Would you filter the listing below so that only lines with the word "icon" remain?
═══ Listed entries ═══
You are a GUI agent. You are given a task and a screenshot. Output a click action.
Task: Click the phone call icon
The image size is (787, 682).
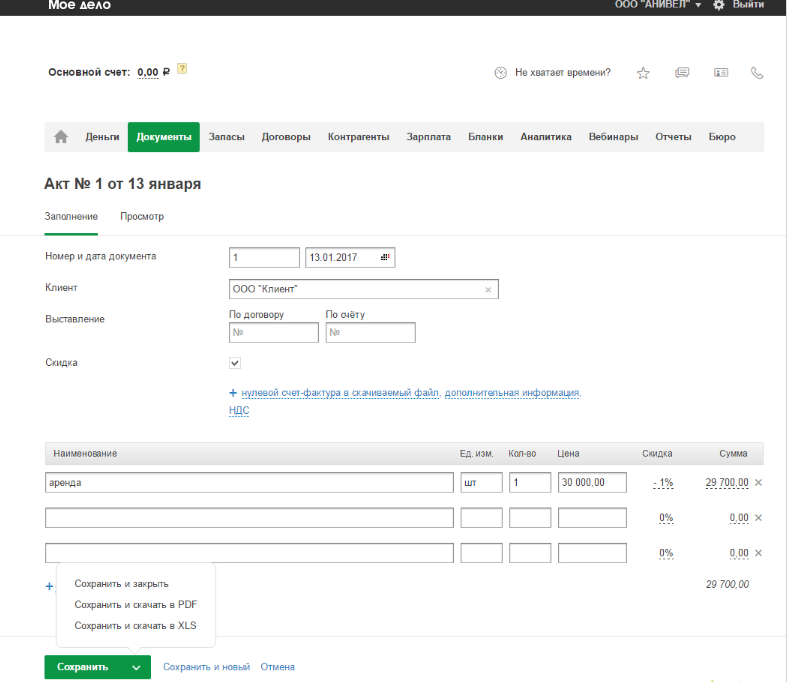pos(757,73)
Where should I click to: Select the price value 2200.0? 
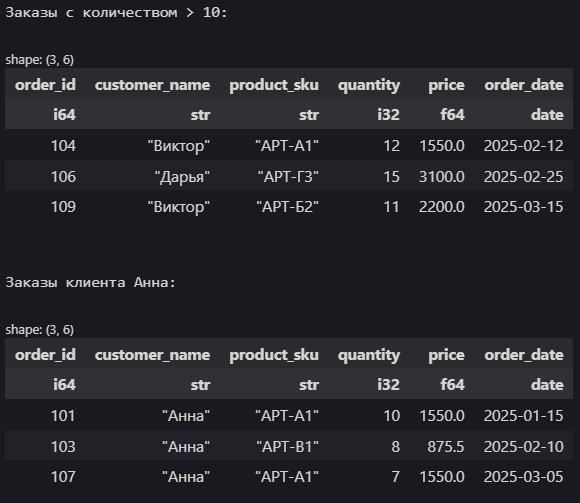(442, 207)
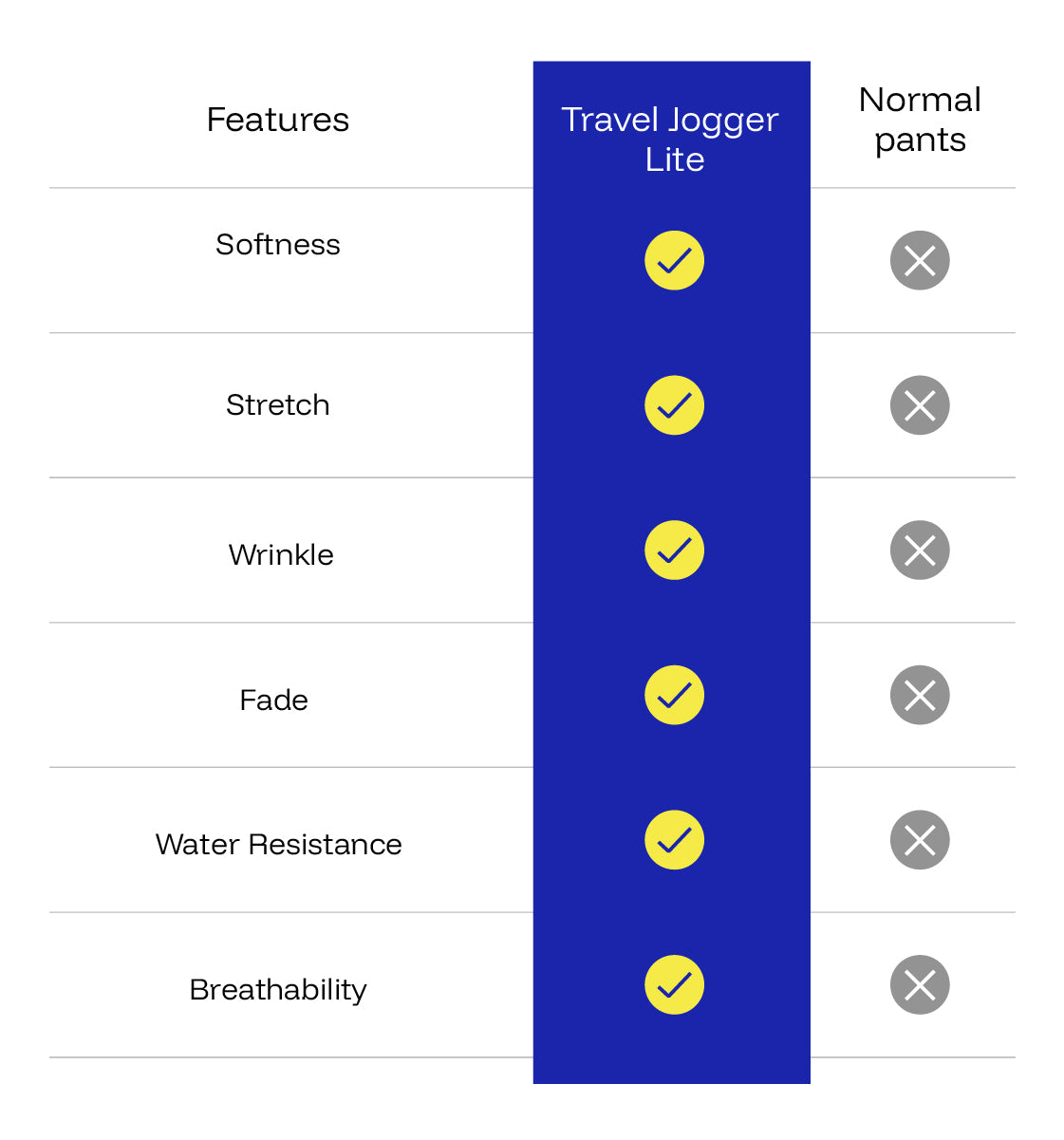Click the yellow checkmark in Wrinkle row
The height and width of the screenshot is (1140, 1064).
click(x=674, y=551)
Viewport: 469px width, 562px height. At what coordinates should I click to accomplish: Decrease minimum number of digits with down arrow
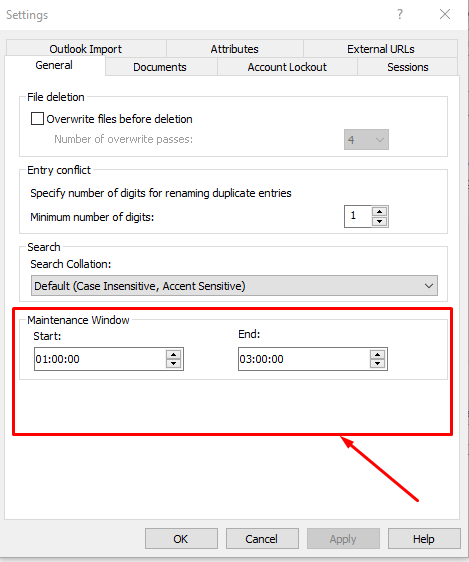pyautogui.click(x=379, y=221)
═══
═══ Listed entries ═══
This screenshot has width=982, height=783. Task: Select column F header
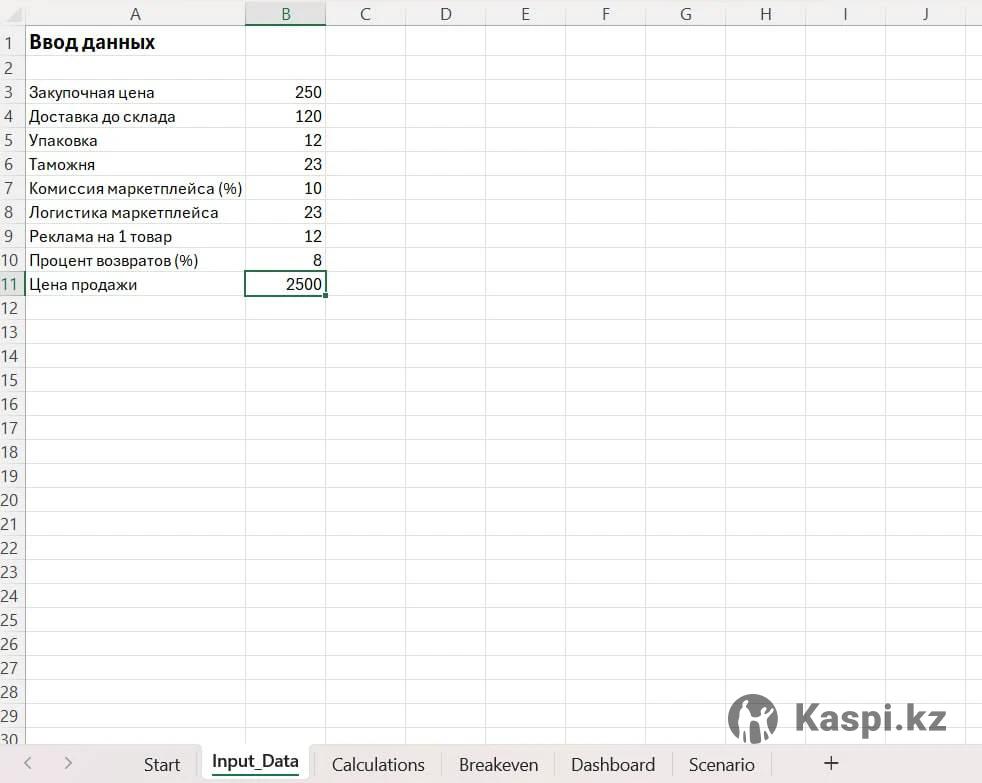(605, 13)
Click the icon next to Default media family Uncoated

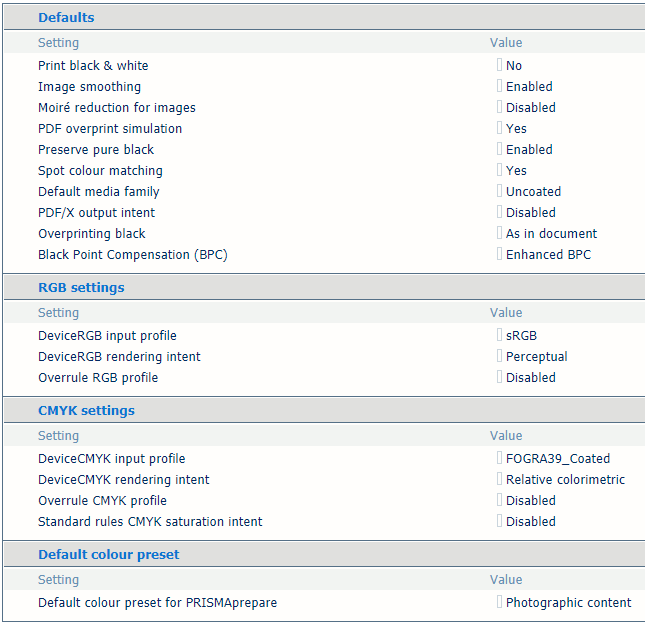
═══
Answer for the task —
Task: Click the phone call icon
Click the icon next to Default media family Uncoated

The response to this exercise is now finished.